Naming the GPRM Partitions

To help manage the process of creating a script, you are able to name each of the GPRM partitions. (Even a 16-bit GPRM is considered to have one partition.) This makes it easier to keep track of which GPRMs are being used for what purpose. Because the GPRMs are shared by all scripts, once you name one, that name appears in all places it is used in all scripts. You can name GPRMs in either the Script or Disc Inspector.

Note: All partition names must be unique.

To name a GPRM
  1. Do one of the following:

    • Select a script in the Outline or Graphical tab. The Script Inspector appears.

    • Select the disc in the Outline tab, then click the Advanced tab in the Disc Inspector.

    • Click an empty area in the Graphical tab, then click the Advanced tab in the Disc Inspector.

      Figure. GPRM section of the Advanced tab of the Disc Inspector.
  2. Click a GPRM’s disclosure triangle to show its partitions.

  3. Double-click the partition name and type the new name in the text entry box for the GPRM you want to rename.

    Note: You can also change a GPRM partition’s name in the Simulator’s Registers display.

Importing and Exporting GPRM Configurations

If you find yourself needing to copy scripts from one project to another (using item descriptions), you will find that it is much easier if you can be sure that each project uses the same GPRM configuration. One way to do this is to export the GPRM configuration from the project with scripts you want to copy from, and then import that GPRM configuration into the project you want to copy the script into.

Important: You can only copy a script from one project to another project if the GPRMs used by the script are partitioned the same way in both projects.

When you export a GPRM configuration, a file is created that contains the partition information for each of the GPRMs plus their names.

When you import a GPRM configuration, the GPRMs are changed to match those in the file, including the names. Some things to keep in mind:

  • Any GPRMs that are already in use by a script will not be reconfigured, and a warning will appear. All other GPRMs will be reconfigured.

  • The names of all GPRM registers are changed to match those in the file you are importing. Any GPRMs that are already in use are not affected.

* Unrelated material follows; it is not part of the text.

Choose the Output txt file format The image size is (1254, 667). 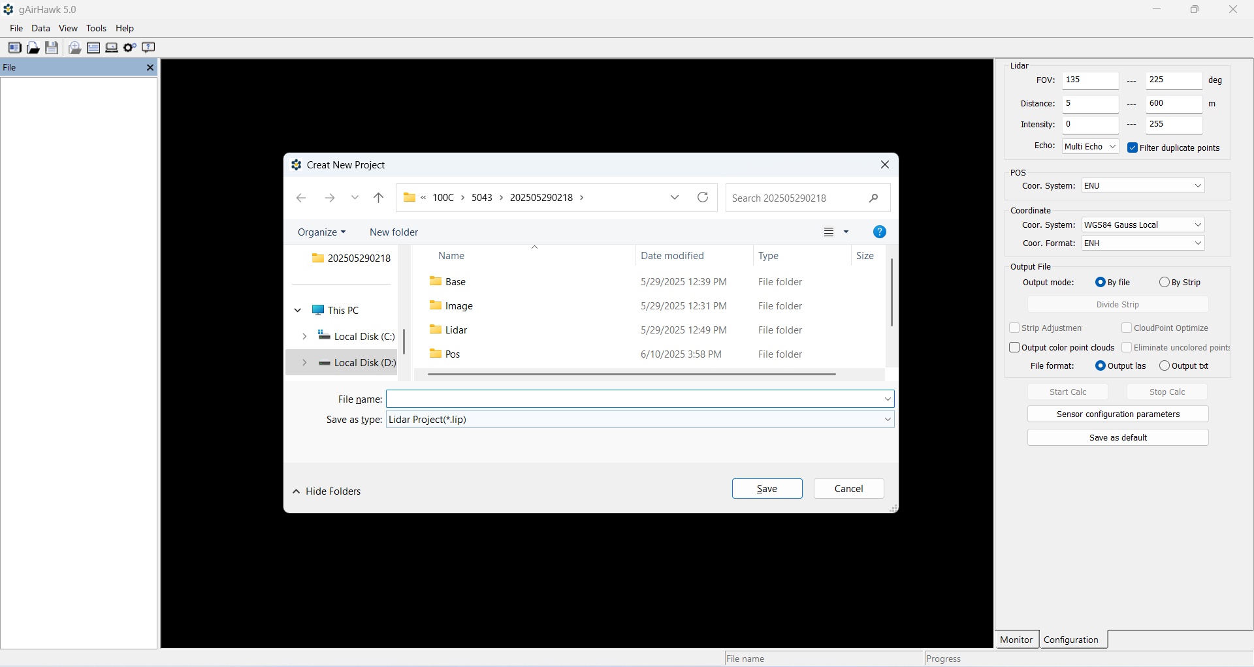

To export a GPRM configuration
  1. Configure the GPRM register partitions, including changing their names if needed.

  2. Do one of the following:

    • Click the Script Inspector’s Export button.

    • Click the Export button in the Advanced tab of the Disc Inspector.

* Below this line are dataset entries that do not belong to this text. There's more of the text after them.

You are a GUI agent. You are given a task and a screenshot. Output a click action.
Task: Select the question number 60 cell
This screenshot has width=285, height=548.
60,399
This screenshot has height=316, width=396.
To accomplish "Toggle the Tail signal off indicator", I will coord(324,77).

    The Export dialog opens.

  3. Enter a name for the file, select its destination, and click Export.

A file is created using the name you entered plus a “.dspPartition” extension.

To import a GPRM configuration
  1. Do one of the following:

    • Click the Script Inspector’s Import button.

    • Click the Import button in the Advanced tab of the Disc Inspector.

    The Import dialog opens.

  2. Select the file to import, then click Import.

Note: To avoid configuration conflicts, you should import the GPRM configuration before creating any scripts.

Setting a GPRM’s Mode

Each 16-bit GPRM register can be set to function as a memory register or as a decrementing counter.

Note: By default, all GPRM registers, including those less than 16-bits, are set to be memory registers.

  • Register: A value written to it remains there until a new value is written or the disc is ejected.
  • Counter: As a counter, the value counts up once per second, starting at the GPRM’s current value. You can pause the count by changing the mode back to register.

You set a GPRM’s mode using the GPRM Mode command as part of a script. Once you have set a GPRM’s mode, it stays that way until it is changed or the disc is ejected.

Figure. Script Command Inspector for configuring a GPRM Mode command.